Saved data entries:
--------------------------------

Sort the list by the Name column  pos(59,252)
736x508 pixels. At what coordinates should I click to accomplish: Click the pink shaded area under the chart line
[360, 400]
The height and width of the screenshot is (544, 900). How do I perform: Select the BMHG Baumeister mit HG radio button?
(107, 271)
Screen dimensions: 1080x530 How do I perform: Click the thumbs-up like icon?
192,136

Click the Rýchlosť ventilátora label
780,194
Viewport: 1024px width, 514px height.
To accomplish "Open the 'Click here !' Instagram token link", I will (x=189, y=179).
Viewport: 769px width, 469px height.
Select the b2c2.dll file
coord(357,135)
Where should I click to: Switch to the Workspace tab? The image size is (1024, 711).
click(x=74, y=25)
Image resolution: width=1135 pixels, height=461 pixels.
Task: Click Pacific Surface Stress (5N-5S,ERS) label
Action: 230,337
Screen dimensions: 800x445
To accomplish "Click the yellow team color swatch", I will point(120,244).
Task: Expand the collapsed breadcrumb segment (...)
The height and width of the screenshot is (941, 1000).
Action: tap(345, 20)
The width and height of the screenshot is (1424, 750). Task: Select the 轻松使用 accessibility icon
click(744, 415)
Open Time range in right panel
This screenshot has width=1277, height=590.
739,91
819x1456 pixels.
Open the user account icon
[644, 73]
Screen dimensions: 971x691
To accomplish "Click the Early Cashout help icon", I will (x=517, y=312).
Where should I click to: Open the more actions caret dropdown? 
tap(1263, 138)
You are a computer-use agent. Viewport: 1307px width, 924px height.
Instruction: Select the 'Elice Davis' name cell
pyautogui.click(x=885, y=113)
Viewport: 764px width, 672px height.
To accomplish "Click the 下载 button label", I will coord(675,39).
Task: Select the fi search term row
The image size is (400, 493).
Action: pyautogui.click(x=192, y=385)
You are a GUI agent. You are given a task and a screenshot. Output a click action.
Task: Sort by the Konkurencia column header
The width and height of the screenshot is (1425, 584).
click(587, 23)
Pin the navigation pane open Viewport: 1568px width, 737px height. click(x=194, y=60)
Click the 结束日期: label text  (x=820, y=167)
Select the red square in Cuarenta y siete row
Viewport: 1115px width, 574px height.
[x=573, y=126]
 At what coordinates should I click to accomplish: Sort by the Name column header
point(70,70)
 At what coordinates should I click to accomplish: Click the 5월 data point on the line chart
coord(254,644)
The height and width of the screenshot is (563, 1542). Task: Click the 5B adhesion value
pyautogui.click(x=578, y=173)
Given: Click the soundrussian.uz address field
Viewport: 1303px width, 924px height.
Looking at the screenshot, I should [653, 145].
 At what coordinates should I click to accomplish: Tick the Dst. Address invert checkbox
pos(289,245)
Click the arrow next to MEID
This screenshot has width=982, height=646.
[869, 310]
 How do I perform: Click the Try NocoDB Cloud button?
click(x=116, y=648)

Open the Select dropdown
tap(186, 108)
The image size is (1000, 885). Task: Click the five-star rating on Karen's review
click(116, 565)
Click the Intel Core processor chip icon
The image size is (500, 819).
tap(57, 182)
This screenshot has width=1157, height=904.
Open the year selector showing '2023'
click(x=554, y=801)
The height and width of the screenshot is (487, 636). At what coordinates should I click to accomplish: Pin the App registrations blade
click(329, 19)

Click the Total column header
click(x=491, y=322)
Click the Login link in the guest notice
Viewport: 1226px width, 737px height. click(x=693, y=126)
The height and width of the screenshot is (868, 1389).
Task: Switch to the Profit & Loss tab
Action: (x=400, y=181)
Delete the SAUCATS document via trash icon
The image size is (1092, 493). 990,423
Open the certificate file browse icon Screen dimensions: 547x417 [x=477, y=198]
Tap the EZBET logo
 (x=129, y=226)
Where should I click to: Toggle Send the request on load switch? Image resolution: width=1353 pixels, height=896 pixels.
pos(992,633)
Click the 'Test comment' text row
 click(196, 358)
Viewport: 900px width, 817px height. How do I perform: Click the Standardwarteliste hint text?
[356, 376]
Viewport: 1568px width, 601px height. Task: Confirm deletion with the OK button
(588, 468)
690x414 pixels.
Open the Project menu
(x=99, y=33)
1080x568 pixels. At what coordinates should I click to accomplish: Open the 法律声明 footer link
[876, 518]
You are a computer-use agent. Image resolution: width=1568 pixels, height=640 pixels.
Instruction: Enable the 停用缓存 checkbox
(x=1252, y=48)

--------------------------------

_Task to complete_
All lines of the data that hold "will" need to be copied.

_Reply to the exercise_
To accomplish "Open the 'Click here !' Instagram token link", I will (x=189, y=179).
To accomplish "Click the yellow team color swatch", I will point(120,244).
To accomplish "Click the Early Cashout help icon", I will (x=517, y=312).
To accomplish "Click the 下载 button label", I will coord(675,39).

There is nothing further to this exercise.